§ YOUR GOAL
All entries must be given again in full, exactly as they were supplied.

Collected data entries:
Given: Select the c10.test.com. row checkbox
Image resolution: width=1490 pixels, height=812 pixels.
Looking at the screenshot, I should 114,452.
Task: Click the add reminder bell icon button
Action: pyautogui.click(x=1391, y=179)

§ EXERCISE RESPONSE
Given: Select the c10.test.com. row checkbox
Image resolution: width=1490 pixels, height=812 pixels.
Looking at the screenshot, I should 114,452.
Task: Click the add reminder bell icon button
Action: pyautogui.click(x=1391, y=179)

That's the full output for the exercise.